I'll venture a guess that if this is a 300 million dollar market this haunted house thing and there are 3,000 to 5,000 events out there, that could mean each house averages 60,000 to 100,000 in ticket sales tops right now per year. Actual prop purchases are not necessarily every year but probably average maybe $3,000 per event tops among a wide variety of products from masks costumes lighting special effects and latex things.
The other commonality seems to be that the supposed bad vendor that no one else has ever heard of has taken thousands of someone's money when by statistics it might be a hundred or so. As a buyer not forced to have minimum purchases, if you are infact spending thousands, spend it divided among many vendors rather than one and some higher percentage of goods will reach a satisfactory conclusion. Or be prepared to do the leg work to get your prized possesion.
No amount of talk will solve these deficient aspects of a realtively low level industry. Bad unqualified customers make even good vendors look bad if given the power to do so.

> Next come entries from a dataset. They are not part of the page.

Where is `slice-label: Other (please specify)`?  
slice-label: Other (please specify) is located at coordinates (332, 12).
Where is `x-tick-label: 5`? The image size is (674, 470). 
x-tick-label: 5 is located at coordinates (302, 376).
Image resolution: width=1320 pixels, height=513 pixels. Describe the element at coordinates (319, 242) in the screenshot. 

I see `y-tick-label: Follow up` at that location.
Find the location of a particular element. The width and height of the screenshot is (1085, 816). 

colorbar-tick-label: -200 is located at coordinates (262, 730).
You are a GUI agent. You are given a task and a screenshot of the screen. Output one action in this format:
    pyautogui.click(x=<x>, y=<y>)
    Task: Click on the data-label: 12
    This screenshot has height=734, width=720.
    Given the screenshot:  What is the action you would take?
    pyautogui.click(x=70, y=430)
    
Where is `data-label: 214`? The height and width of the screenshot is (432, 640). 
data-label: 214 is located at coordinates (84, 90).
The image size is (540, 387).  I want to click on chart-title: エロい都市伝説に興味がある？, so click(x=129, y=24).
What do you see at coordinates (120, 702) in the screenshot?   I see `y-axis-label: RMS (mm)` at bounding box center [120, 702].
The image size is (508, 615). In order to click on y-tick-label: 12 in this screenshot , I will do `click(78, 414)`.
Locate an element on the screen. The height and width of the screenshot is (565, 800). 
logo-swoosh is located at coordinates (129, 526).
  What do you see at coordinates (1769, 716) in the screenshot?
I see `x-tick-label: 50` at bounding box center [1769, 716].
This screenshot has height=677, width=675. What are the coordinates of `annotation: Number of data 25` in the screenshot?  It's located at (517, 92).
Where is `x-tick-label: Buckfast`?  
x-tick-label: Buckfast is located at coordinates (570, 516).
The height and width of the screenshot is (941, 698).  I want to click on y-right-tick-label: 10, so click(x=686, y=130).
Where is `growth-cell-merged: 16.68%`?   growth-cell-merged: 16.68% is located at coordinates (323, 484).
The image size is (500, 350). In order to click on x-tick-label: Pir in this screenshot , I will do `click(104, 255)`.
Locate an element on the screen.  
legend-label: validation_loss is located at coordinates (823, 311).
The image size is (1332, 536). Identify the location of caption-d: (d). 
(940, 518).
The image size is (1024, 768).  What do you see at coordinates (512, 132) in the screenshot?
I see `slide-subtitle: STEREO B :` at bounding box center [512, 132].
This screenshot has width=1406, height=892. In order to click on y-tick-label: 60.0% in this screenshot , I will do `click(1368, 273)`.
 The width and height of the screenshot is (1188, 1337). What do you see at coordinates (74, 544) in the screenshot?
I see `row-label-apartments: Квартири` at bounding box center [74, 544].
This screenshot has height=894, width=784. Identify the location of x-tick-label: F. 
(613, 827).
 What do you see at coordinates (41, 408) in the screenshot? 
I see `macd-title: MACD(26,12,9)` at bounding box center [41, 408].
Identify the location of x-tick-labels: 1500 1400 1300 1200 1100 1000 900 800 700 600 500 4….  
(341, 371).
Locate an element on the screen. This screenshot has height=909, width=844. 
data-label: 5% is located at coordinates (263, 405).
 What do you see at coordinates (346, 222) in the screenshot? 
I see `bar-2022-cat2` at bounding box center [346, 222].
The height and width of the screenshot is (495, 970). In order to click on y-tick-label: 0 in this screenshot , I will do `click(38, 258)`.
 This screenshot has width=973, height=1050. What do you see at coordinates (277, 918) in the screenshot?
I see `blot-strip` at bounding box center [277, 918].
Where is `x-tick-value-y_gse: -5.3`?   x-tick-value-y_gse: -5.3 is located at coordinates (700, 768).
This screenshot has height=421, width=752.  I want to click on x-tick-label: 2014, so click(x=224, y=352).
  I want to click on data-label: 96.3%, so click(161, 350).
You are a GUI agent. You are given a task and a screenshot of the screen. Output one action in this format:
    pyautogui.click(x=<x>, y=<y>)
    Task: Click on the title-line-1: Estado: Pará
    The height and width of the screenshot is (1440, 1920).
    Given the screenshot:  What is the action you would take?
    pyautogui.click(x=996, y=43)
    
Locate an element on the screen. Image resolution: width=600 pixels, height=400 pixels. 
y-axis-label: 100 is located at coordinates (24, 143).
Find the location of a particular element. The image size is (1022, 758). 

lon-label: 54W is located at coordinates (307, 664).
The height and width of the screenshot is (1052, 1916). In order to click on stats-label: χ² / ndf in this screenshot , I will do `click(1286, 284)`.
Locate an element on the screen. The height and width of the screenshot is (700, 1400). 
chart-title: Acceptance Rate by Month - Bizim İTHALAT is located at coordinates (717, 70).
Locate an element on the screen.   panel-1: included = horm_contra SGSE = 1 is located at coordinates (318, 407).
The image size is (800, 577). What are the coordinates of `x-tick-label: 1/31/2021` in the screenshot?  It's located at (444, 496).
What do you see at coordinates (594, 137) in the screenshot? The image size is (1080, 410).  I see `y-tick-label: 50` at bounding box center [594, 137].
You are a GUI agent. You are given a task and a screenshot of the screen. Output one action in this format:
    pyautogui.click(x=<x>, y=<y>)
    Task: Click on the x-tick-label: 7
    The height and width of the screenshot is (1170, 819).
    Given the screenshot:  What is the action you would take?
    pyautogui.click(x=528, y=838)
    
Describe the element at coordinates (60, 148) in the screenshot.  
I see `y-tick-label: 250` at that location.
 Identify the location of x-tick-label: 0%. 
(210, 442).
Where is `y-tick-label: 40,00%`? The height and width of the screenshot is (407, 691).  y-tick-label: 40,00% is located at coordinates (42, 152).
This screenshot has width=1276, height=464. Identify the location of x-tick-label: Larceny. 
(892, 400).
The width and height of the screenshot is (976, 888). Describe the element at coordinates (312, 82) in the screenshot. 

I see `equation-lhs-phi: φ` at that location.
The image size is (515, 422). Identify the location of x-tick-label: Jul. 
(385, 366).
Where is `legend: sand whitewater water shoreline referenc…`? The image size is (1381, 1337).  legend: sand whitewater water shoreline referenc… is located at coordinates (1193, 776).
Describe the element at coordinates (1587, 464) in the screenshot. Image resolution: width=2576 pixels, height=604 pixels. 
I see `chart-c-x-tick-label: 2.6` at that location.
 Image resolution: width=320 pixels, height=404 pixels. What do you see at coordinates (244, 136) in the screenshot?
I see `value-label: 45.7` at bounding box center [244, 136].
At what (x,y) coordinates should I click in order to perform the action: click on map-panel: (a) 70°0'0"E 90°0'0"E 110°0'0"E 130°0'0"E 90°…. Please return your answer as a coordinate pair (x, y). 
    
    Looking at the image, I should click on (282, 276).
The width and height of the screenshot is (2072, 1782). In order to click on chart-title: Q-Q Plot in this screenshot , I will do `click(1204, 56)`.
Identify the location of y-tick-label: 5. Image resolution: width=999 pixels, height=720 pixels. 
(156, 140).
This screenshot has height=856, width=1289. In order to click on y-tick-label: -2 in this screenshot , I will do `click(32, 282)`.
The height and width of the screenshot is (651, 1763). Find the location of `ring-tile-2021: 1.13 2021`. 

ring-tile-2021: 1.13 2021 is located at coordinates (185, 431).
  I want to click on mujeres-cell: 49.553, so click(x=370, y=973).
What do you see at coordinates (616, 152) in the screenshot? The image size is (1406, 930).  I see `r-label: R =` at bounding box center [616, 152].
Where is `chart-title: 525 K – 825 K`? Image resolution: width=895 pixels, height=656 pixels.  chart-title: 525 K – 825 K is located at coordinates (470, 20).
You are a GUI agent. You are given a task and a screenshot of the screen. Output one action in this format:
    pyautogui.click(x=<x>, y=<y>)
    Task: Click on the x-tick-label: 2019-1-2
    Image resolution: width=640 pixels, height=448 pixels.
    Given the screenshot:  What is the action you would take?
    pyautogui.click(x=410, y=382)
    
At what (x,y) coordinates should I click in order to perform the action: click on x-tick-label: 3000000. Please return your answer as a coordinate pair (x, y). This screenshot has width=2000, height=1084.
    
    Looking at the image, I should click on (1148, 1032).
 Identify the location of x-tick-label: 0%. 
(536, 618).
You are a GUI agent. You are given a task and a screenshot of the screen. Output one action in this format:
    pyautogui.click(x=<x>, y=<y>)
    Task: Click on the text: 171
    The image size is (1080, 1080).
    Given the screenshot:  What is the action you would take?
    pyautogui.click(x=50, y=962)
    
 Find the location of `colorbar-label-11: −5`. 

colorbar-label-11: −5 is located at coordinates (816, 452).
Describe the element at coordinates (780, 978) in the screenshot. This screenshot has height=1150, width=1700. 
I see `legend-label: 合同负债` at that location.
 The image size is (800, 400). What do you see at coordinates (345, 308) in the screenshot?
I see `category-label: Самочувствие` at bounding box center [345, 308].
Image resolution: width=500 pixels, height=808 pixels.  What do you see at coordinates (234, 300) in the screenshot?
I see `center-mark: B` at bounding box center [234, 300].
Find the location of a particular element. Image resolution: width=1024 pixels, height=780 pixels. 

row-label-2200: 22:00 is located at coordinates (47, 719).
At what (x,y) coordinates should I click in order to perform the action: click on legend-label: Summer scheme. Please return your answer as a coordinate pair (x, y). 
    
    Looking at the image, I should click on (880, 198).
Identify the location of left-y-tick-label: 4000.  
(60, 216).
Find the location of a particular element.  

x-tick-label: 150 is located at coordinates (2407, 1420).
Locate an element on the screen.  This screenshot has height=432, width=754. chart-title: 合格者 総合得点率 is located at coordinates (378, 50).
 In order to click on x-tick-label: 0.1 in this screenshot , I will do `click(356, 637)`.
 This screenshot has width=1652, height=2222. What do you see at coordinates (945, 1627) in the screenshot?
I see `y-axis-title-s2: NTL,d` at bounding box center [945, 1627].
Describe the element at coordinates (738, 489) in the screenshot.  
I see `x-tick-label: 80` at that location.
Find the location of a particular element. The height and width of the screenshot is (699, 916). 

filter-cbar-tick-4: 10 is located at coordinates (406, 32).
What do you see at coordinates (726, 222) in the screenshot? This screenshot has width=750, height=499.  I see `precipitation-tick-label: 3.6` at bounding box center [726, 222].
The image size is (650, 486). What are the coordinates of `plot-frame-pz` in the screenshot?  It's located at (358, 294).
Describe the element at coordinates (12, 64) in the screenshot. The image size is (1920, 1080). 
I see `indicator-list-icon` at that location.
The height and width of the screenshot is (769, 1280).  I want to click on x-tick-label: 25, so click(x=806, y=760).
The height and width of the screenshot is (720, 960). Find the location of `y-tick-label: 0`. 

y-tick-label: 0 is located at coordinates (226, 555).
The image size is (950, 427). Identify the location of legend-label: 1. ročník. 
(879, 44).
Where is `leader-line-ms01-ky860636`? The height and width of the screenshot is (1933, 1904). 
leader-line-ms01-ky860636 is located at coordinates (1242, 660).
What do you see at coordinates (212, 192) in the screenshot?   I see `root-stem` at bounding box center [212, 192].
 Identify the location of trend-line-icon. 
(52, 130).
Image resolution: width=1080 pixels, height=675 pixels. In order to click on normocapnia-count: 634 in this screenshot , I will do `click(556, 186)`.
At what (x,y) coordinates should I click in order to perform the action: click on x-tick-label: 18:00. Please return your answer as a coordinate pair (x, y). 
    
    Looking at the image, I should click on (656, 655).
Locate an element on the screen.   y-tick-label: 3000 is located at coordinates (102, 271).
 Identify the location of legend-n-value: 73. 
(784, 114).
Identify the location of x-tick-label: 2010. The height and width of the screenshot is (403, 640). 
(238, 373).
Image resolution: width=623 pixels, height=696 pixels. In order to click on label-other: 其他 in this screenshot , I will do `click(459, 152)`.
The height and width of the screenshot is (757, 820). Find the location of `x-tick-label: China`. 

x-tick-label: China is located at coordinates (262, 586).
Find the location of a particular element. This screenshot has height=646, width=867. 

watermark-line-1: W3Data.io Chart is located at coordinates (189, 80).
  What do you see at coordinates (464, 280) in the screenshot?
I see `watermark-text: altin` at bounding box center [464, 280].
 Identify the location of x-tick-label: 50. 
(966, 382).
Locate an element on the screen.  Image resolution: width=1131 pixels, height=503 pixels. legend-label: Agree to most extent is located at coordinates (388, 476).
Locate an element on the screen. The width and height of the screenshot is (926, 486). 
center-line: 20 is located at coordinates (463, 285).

Another fabulous post from the U.S.Department of Wild Imaginings, now in spectaclar stereo, sponsored by the Adhesives and Sealants Council, suggesting ways to stick things together since the 1800s. Not fabulous in a gay way. Your results may vary. Illinois residents add 8% sales tax. These posts have been made by professional post makers, do not try this type of posting on your own without extensive training, lovely assistants and a trusty clown horn.